** Description of the task **
Copy the rows below, switching "Search input field" to "Search box" and leaving everything else unchanged.

Collected data:
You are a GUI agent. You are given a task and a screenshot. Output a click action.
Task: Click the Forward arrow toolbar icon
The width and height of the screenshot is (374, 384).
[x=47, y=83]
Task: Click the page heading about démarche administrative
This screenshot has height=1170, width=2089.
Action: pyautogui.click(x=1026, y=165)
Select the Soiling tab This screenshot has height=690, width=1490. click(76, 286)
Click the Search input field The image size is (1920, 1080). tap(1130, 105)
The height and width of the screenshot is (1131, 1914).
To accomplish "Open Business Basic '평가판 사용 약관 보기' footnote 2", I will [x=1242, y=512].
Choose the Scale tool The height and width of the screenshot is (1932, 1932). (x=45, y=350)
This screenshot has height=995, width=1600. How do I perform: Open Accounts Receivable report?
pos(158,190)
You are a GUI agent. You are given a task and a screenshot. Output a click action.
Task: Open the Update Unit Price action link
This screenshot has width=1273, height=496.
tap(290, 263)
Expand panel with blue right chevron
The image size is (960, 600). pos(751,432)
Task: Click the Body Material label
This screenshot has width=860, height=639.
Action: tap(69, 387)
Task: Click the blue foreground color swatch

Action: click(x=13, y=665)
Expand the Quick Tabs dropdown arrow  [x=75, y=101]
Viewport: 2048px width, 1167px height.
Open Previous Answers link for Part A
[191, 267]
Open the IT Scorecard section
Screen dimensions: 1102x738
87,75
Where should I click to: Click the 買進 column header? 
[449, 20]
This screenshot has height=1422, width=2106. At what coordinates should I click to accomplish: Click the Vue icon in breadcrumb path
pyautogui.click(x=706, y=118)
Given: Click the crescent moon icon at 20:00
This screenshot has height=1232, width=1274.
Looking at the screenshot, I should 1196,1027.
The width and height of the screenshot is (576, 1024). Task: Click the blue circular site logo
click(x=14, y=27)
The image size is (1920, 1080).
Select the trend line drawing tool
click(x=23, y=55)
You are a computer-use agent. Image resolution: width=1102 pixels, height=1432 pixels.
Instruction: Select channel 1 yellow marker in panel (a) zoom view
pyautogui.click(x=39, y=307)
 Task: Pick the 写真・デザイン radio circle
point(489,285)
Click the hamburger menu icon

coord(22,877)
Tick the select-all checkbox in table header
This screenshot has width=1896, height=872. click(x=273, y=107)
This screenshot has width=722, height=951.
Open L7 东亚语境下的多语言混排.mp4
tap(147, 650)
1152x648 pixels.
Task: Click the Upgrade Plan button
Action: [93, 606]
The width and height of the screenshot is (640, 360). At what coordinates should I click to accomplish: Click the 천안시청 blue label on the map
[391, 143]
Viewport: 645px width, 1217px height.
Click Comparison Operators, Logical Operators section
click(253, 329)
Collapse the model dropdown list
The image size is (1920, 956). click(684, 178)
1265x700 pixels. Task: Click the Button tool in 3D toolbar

** Exercise response **
You are a GUI agent. You are given a task and a screenshot. Output a click action.
Task: Click the Forward arrow toolbar icon
The width and height of the screenshot is (374, 384).
[x=47, y=83]
Task: Click the page heading about démarche administrative
This screenshot has height=1170, width=2089.
Action: pyautogui.click(x=1026, y=165)
Select the Soiling tab This screenshot has height=690, width=1490. click(76, 286)
Click the Search box The image size is (1920, 1080). tap(1130, 105)
The height and width of the screenshot is (1131, 1914).
To accomplish "Open Business Basic '평가판 사용 약관 보기' footnote 2", I will [x=1242, y=512].
Choose the Scale tool The height and width of the screenshot is (1932, 1932). (x=45, y=350)
This screenshot has height=995, width=1600. How do I perform: Open Accounts Receivable report?
pos(158,190)
You are a GUI agent. You are given a task and a screenshot. Output a click action.
Task: Open the Update Unit Price action link
This screenshot has width=1273, height=496.
tap(290, 263)
Expand panel with blue right chevron
The image size is (960, 600). pos(751,432)
Task: Click the Body Material label
This screenshot has width=860, height=639.
Action: tap(69, 387)
Task: Click the blue foreground color swatch

Action: click(x=13, y=665)
Expand the Quick Tabs dropdown arrow  [x=75, y=101]
Viewport: 2048px width, 1167px height.
Open Previous Answers link for Part A
[191, 267]
Open the IT Scorecard section
Screen dimensions: 1102x738
87,75
Where should I click to: Click the 買進 column header? 
[449, 20]
This screenshot has height=1422, width=2106. At what coordinates should I click to accomplish: Click the Vue icon in breadcrumb path
pyautogui.click(x=706, y=118)
Given: Click the crescent moon icon at 20:00
This screenshot has height=1232, width=1274.
Looking at the screenshot, I should 1196,1027.
The width and height of the screenshot is (576, 1024). Task: Click the blue circular site logo
click(x=14, y=27)
The image size is (1920, 1080).
Select the trend line drawing tool
click(x=23, y=55)
You are a computer-use agent. Image resolution: width=1102 pixels, height=1432 pixels.
Instruction: Select channel 1 yellow marker in panel (a) zoom view
pyautogui.click(x=39, y=307)
 Task: Pick the 写真・デザイン radio circle
point(489,285)
Click the hamburger menu icon

coord(22,877)
Tick the select-all checkbox in table header
This screenshot has width=1896, height=872. click(x=273, y=107)
This screenshot has width=722, height=951.
Open L7 东亚语境下的多语言混排.mp4
tap(147, 650)
1152x648 pixels.
Task: Click the Upgrade Plan button
Action: [93, 606]
The width and height of the screenshot is (640, 360). At what coordinates should I click to accomplish: Click the 천안시청 blue label on the map
[391, 143]
Viewport: 645px width, 1217px height.
Click Comparison Operators, Logical Operators section
click(253, 329)
Collapse the model dropdown list
The image size is (1920, 956). click(684, 178)
1265x700 pixels. Task: Click the Button tool in 3D toolbar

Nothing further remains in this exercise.